On June 12th, Alfonso “Al” Williamson , talented comic strip and book artist, passed away at 79. Williamson worked on many adventure and science fiction/fantasy features, most notably King Feature’s 1960’s FLASH GORDON comic book.
Long a fan of Alex Raymond’s Flash Gordon strip, Al Williamson would draw Raymond’s Secret Agent X-9 for several years, and later Flash— using a style that suggested the richly detailed and realistically rendered look of Raymond’s Flash Gordon Sunday strips, resulting in some outstanding comic book work.
In the ’50s Williamson worked for EC Comics on titles that included Weird Science and Weird Fantasy, sometimes collaborating with artists such as Frank Frazetta and Wally Wood. He also contributed to Warren Publishing’s Creepy and Eeerie magazines.
In the 1980’s Al Williamson become George Lucas’s favored STAR WARS artist, working on both comic books and the newspaper strip.
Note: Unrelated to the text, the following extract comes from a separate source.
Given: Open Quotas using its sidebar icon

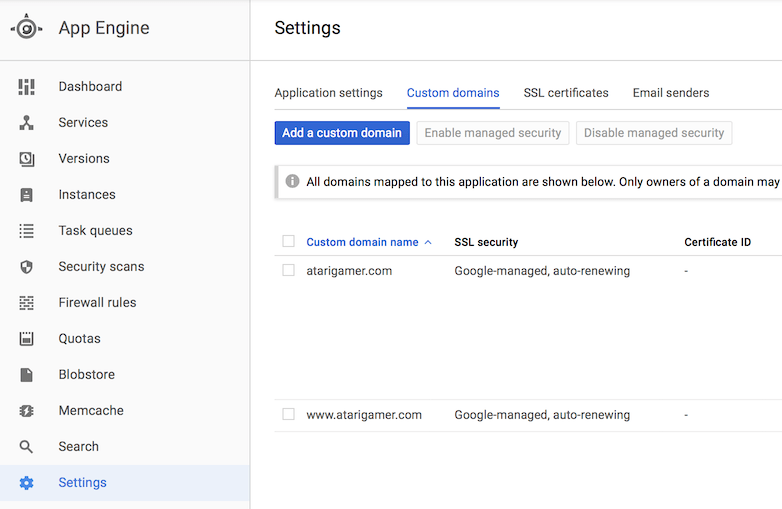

He also worked, mainly as an inker, for both DC Comics and Marvel Comics. In 1995, he did a special two-issue Flash Gordon comic for Marvel.
Al Williamson was inducted into the Will Eisner Comic Book Hall of Fame in 2000.
Earlier this month, on June 4th, famed radio creator-director-producer Himan Brown passed away, just a few weeks short of his 100th birthday. Brown contibuted to something in the area of 30,000 radio episodes in a 70-year career.
In April of 1935, Brown launched The Amazing Interplanetary Adventures of Flash Gordon, a 26-episode weekly radio serial for the Mutal Brodcasting system. Transcribed in New York, this version of Flash Gordon stayed very close to the Sunday strip for most episodes.
The actor playing Flash was a young Gale Gordon, who later moved to California and became known as a crusty comic foil on radio and televison, familar to most as Mr. Wilson on TV’s DENNIS THE MENACE and Mr. Mooney on THE LUCY SHOW.
A longer-running Further Interplanetary Adventures of Flash Gordon had its own independent storylines, bringing Flash, Dale and Dr. Zarkov into a war in Atlantis, as a syndicated series that ran through 1936.
Producing for both syndication services and major radio networks, Brown would work with talents such as Orson Welles, Boris Karloff, Peter Lorre, and others. His comic strip and genre-related shows included Bulldog Drummond, Dick Tracy, The Gumps, and Terry and the Pirates.
Perhaps his most memorable and influential show he did was Inner Sanctum, which dealt with mysteries, horror, and science fiction themes, hosted by the sardonic narrator, Raymond (Raymond Everrett Johnson, also Radio’s Mandrake the Magician). THE TWILIGHT ZONE and similar programs owe more than a little to this series. Brown also produced the ’50s INNER SANCTUM TV show.
In later years, Himan Brown produced the CBS Radio Mystery Theater from 1974 to 1984.
FLASH GORDON remains in active delevopement as a feature film from Sony/Columbia Pictures, to be directed by Breck Eisner (THE CRAZIES).